The 2019 Kurume U.S.E Cup was a professional tennis tournament played on outdoor carpet courts. It was the fifteenth edition of the tournament which was part of the 2019 ITF Women's World Tennis Tour. It took place in Kurume, Japan between 13 and 19 May 2019.

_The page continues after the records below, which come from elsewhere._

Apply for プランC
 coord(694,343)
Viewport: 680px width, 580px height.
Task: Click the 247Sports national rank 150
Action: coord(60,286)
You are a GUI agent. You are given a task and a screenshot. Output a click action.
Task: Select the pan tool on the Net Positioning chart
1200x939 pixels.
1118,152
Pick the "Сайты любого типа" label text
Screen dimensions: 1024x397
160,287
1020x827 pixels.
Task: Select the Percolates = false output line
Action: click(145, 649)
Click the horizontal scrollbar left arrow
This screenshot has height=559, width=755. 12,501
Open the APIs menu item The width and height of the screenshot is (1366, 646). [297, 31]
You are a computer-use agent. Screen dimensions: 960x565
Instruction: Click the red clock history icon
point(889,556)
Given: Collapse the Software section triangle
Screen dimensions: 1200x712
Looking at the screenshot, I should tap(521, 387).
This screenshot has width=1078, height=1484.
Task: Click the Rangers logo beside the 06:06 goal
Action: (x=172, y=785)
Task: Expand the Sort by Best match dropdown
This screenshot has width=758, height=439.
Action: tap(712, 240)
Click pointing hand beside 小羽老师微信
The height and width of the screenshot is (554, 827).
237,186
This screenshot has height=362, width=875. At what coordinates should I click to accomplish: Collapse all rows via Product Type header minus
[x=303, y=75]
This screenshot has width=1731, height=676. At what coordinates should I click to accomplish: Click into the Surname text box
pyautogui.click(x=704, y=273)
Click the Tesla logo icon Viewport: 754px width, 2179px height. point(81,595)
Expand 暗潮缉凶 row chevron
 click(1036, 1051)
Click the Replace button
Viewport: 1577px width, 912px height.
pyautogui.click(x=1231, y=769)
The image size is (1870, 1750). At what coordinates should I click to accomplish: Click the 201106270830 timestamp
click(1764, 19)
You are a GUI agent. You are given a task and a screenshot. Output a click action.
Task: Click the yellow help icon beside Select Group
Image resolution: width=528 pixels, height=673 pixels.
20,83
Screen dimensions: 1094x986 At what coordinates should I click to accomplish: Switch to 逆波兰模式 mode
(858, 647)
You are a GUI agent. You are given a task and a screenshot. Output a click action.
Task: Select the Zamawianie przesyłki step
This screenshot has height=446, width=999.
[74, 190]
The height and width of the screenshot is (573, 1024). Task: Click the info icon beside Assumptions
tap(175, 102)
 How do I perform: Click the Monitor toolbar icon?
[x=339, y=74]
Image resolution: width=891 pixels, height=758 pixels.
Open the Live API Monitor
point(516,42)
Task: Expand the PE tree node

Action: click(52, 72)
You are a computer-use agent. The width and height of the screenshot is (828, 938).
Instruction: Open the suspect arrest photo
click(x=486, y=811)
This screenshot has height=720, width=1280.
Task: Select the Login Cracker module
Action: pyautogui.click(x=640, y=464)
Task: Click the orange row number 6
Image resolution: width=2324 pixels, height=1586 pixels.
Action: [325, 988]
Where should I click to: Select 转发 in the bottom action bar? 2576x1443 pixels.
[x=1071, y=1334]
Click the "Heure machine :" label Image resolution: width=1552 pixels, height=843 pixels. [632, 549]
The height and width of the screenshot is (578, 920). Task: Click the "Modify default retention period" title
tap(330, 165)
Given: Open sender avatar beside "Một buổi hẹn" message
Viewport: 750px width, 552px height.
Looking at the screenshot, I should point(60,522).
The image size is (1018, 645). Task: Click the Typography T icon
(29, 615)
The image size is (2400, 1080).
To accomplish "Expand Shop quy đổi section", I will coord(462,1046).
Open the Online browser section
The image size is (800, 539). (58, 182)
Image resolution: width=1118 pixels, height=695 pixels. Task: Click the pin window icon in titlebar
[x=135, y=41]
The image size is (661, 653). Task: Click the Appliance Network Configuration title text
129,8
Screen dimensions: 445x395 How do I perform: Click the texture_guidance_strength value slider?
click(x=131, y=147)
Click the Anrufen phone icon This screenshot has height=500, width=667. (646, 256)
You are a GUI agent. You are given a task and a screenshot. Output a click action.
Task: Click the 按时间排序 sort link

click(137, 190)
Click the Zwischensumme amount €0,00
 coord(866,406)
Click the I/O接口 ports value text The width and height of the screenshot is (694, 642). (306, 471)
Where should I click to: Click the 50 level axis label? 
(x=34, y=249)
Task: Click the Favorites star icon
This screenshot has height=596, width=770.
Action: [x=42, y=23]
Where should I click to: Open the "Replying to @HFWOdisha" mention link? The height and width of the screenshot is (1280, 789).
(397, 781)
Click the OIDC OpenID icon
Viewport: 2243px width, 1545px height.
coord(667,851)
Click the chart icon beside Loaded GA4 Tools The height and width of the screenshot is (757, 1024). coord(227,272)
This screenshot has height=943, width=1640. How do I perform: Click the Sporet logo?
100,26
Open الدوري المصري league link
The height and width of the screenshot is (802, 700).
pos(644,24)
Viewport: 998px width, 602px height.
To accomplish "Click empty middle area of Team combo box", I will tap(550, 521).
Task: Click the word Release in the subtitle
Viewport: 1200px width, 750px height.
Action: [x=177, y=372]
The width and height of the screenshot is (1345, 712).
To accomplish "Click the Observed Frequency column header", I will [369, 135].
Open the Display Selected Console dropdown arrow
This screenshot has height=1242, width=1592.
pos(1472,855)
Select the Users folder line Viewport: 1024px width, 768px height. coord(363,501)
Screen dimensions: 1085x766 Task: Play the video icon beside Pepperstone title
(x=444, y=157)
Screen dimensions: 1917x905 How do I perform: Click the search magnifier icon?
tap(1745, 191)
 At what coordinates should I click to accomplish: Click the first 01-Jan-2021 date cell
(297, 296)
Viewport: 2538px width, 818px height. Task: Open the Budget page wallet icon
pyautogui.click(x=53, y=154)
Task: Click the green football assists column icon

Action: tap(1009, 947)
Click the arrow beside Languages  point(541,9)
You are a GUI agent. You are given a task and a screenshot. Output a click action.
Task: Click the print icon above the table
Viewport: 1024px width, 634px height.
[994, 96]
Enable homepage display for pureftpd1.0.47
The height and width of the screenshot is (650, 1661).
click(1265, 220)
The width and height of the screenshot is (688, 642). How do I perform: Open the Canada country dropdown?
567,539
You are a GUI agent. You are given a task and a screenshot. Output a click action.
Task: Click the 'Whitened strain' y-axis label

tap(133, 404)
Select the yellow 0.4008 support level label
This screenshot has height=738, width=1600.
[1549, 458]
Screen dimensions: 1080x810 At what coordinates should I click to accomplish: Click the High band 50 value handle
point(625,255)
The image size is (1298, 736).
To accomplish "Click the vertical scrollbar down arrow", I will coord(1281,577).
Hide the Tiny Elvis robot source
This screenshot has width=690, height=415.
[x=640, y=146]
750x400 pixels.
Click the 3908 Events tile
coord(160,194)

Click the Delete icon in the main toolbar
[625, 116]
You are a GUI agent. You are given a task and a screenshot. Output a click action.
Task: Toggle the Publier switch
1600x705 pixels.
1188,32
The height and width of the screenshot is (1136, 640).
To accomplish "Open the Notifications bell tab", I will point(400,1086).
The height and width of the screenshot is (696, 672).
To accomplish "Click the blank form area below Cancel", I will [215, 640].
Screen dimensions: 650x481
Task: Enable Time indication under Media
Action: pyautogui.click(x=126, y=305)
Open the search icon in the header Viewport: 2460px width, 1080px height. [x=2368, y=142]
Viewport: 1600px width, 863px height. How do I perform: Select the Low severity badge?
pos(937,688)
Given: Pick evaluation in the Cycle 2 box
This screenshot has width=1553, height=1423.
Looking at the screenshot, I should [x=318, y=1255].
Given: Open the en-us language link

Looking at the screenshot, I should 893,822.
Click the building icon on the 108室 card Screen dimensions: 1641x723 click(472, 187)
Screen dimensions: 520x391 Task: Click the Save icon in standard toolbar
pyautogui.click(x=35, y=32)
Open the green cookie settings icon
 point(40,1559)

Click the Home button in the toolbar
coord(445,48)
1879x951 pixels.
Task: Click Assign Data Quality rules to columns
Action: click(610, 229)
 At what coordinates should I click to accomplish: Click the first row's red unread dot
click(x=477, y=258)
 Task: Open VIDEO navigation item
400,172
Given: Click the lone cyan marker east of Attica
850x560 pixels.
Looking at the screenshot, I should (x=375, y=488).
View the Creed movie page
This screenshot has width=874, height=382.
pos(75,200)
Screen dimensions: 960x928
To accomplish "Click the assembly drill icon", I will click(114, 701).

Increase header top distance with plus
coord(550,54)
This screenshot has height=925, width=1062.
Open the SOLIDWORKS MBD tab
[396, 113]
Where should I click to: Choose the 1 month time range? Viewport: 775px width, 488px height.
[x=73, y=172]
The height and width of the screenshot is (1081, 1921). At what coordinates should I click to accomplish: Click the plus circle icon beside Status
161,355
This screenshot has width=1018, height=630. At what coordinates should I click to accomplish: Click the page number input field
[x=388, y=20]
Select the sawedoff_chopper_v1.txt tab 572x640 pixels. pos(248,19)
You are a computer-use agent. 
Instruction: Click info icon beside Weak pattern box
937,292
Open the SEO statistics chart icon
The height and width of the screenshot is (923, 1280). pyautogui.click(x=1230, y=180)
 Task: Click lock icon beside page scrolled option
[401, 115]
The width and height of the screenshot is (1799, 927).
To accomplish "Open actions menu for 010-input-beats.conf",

==Singles main-draw entrants==
===Seeds===

| Country | Player | Rank^{1} | Seed |
|---|---|---|---|
| GBR | Heather Watson | 119 | 1 |
| JPN | Ayano Shimizu | 178 | 2 |
| USA | Kristie Ahn | 185 | 3 |
| CAN | Rebecca Marino | 193 | 4 |
| JPN | Momoko Kobori | 237 | 5 |
| USA | Jamie Loeb | 238 | 6 |
| AUS | Kaylah McPhee | 239 | 7 |
| JPN | Hiroko Kuwata | 242 | 8 |

- ^{1} Rankings are as of 6 May 2019.

===Other entrants===
The following players received wildcards into the singles main draw:
- JPN Sakura Hondo
- JPN Misaki Matsuda
- JPN Kanako Morisaki
- JPN Naho Sato

The following players received entry from the qualifying draw:
- JPN Haruna Arakawa
- JPN Mana Ayukawa
- JPN Ayumi Miyamoto
- JPN Yuki Naito
- USA Ena Shibahara
- JPN Yuuki Tanaka

The following player received entry as a lucky loser:
- AUS Alexandra Bozovic
- JPN Himeno Sakatsume

==Champions==
===Singles===

- CAN Rebecca Marino def. JPN Yuki Naito, 6–4, 7–6^{(7–0)}

===Doubles===

- JPN Hiroko Kuwata / USA Ena Shibahara def. JPN Erina Hayashi / JPN Moyuka Uchijima, 0–6, 6–4, [10–5]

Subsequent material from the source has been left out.